Deelprogramma 1.2: Inkomen en armoedeverlichting

1.2.3 Handhaving

We willen dat uitkeringen terecht komen bij mensen die er recht op hebben. Hiervoor volgen wij zorgvuldige intake-procedures en informeren we onze klanten actief en begrijpelijk over de regels. Vanuit het oogpunt van vertrouwen in burgers controleren we gericht. Goede handhaving draagt bij aan de solidariteit voor het sociale verzekeringsstelsel en de beheersing van uitkeringsgelden.

Met de onderstaande indicatoren is de voortgang van dit beleidsveld gemeten.
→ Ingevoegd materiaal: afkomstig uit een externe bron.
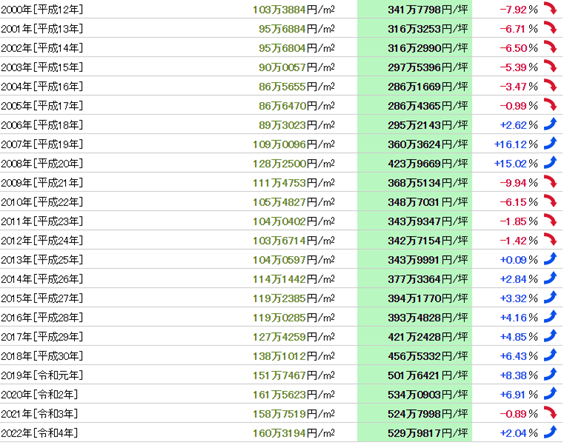
Task: Click the blue up arrow for 2019年
Action: coord(550,375)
Als er geen gegevens beschikbaar zijn/of één maal per twee jaar gemeten worden staat er een streepje.

Prestatie indicator(en)

Rekening

2019

Rekening

2020

Begroting
 2021

Rekening
2021

Percentage toegekende aanvragen (controle aan de poort)

58%

57%

60%

43%

Aantal beëindigde/aangepaste uitkeringen (controle aan de
 achterkant)

58

60

<60

72*

Aantal opgelegde boetes

166

158

140

71

*De cijfers voor 2019 en 2020 zijn incorrect gebleken. Het werkelijke aantal beëindigde/aangepaste uitkeringen is 174 in 2019, 79 in 2020 en 72 in 2021.
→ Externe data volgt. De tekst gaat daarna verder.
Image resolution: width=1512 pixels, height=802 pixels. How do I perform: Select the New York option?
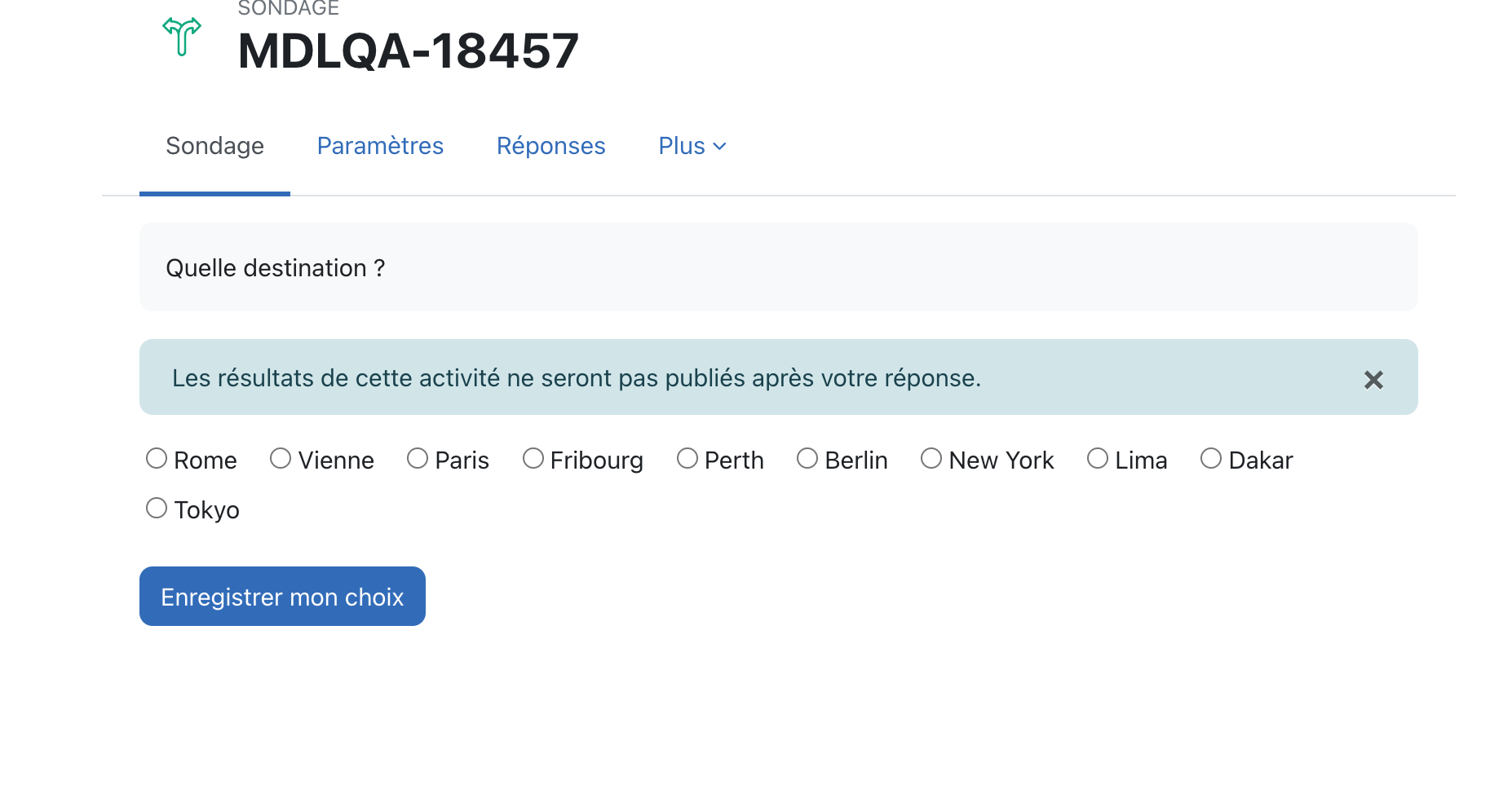(x=931, y=459)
Wat wilden we bereiken in 2021?

In 2021 verwachtten we ongeveer een gelijk aantal uitkeringen te beëindigen wegens fraude en minder P-wet-boetes op te leggen als in 2020. We verwachtten dat het percentage toegekende uitkeringsaanvragen in 2021 hoger was dan in 2020, door de economische gevolgen van de coronacrisis.
We hebben onze handhavingsstijl afgestemd op de specifieke achtergronden van de uitkeringsgerechtigde en werkten hiervoor samen met het WIJ-team.
Inzet van Handhaving richt zich steeds meer op ondersteuning vanaf het moment van de intake. Op die manier willen we bereiken dat fraude eerder gedetecteerd wordt, zodat uitkeringen tijdig aangepast of beëindigd kunnen worden.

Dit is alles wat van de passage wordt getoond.